---------- Data to process ----------

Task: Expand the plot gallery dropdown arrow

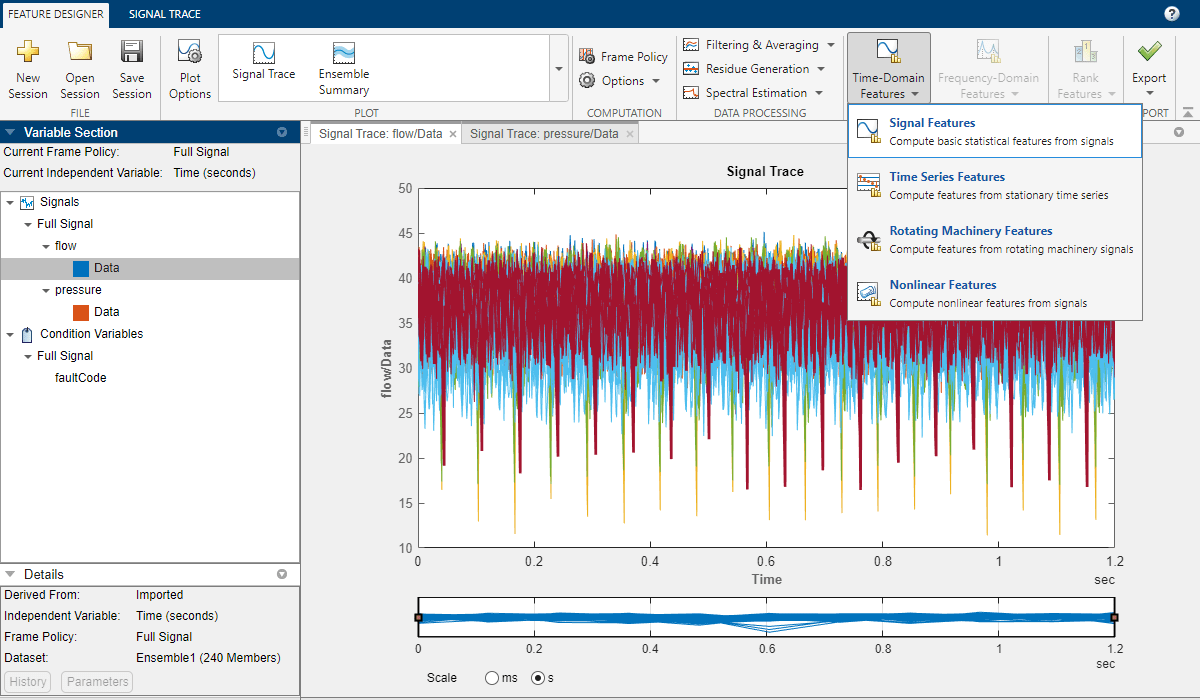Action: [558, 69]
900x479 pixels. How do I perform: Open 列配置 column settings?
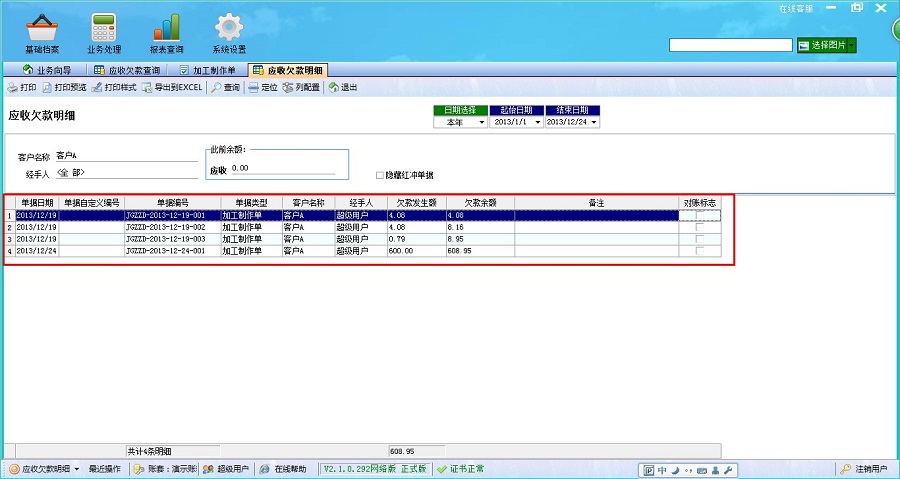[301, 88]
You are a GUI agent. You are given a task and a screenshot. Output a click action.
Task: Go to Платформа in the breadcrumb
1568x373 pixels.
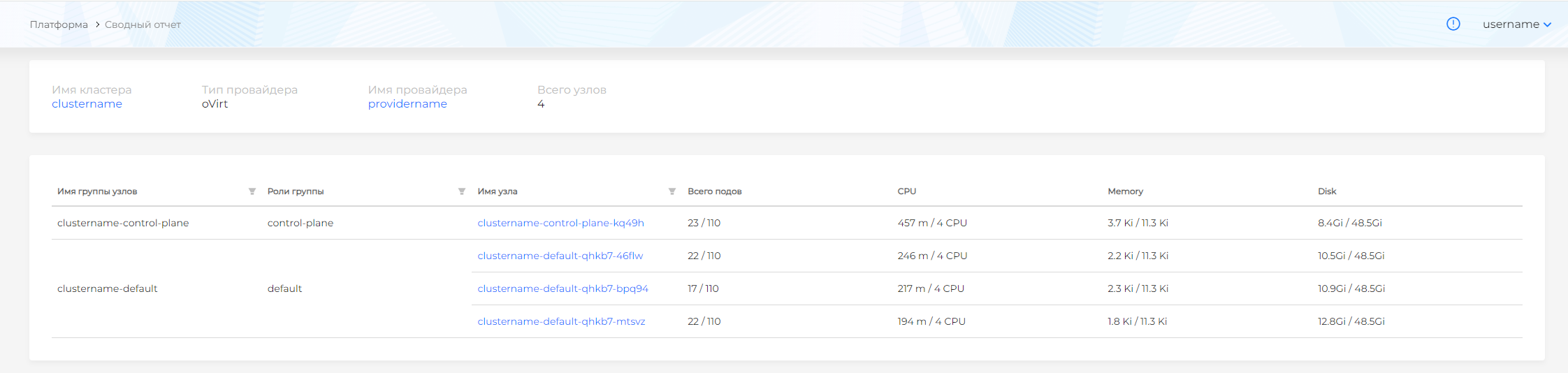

----------

For every entry above, please output the text exactly and leave any picture behind.

Exercise response ▸
Task: Expand the plot gallery dropdown arrow

Action: [558, 69]
900x479 pixels. How do I perform: Open 列配置 column settings?
[301, 88]
You are a GUI agent. You are given a task and a screenshot. Output a click action.
Task: Go to Платформа in the breadcrumb
1568x373 pixels.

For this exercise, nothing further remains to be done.